Sylvia Wynter (born 1928) is a Jamaican writer, philosopher, and cultural theorist whose work reframes the entire project of Western humanism as a genre — a historically specific mode of being human that has been mistaken for the human itself. A professor emerita at Stanford University, Wynter’s career spans literature, theater, and philosophy, and her later work has become central to Black studies, decolonial thought, and the critique of Western universalism.
Core ideas
- “Man” as genre of being: the figure of “the human” produced by Western modernity (rational, autonomous, white, male, propertied) is not a universal description of what it means to be human but a specific genre — what Wynter calls “Man” — that overrepresents itself as the human in general. All other modes of being human are measured against this genre and found wanting: too emotional, too embodied, too communal, too irrational.
- Overrepresentation: Man’s genre of being has been installed as the only legitimate form of the human, overrepresenting one culture’s mode of existence as the universal standard. This overrepresentation is not simply a bias to be corrected but a structural feature of the epistemic order that produces Western knowledge.

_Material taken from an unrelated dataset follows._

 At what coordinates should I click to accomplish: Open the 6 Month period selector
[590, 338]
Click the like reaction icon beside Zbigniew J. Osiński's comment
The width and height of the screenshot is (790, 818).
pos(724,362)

- Sociogeny: Wynter draws on Frantz Fanon’s concept of sociogeny (the social genesis of being, as opposed to ontogeny or phylogeny) to argue that what counts as human is socially produced — constituted through narrative, ritual, and institutional practice.
Significance for this research
Wynter’s analysis of “Man” as a genre connects directly to substance metaphysics: the Western concept of the autonomous individual is the political expression of the substance-property model, in which entities exist prior to and independent of their relations. Relational ontology is, in Wynter’s terms, a different genre of being human — one in which personhood is constituted through relations rather than possessed as a property.

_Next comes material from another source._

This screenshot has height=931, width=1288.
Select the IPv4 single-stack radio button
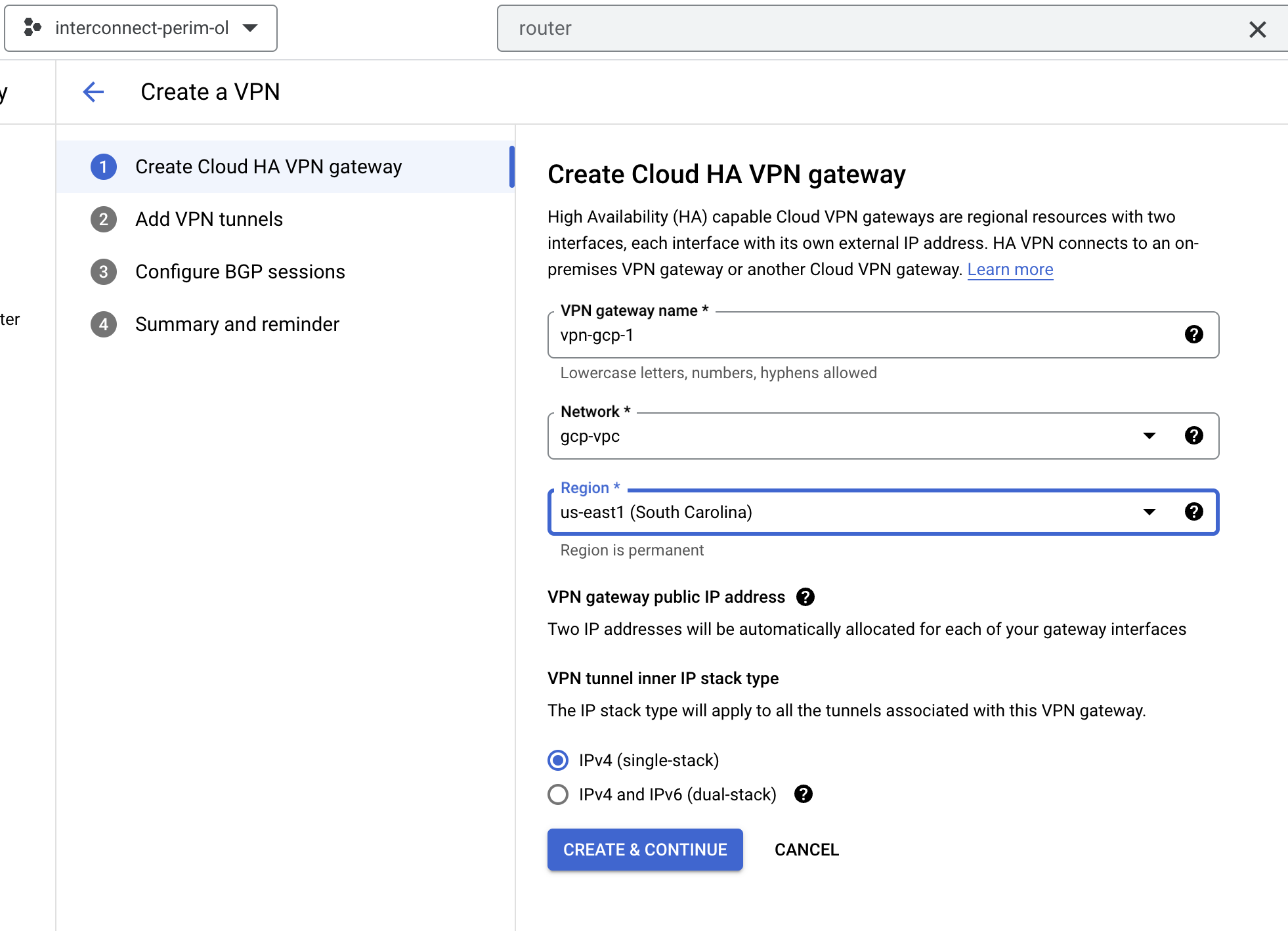(557, 760)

Her concept of overrepresentation appears in emsenn’s letters-to-the-web in the analysis of how dominant English grammar encodes the speaking subject of Man as the neutral position, relegating all other grammars as marked, excessive, or irrational.
Notable works
- “Unsettling the Coloniality of Being/Power/Truth/Freedom” (2003)
- “1492: A New World View” (1995)
- “On How We Mistook the Map for the Territory” (2006)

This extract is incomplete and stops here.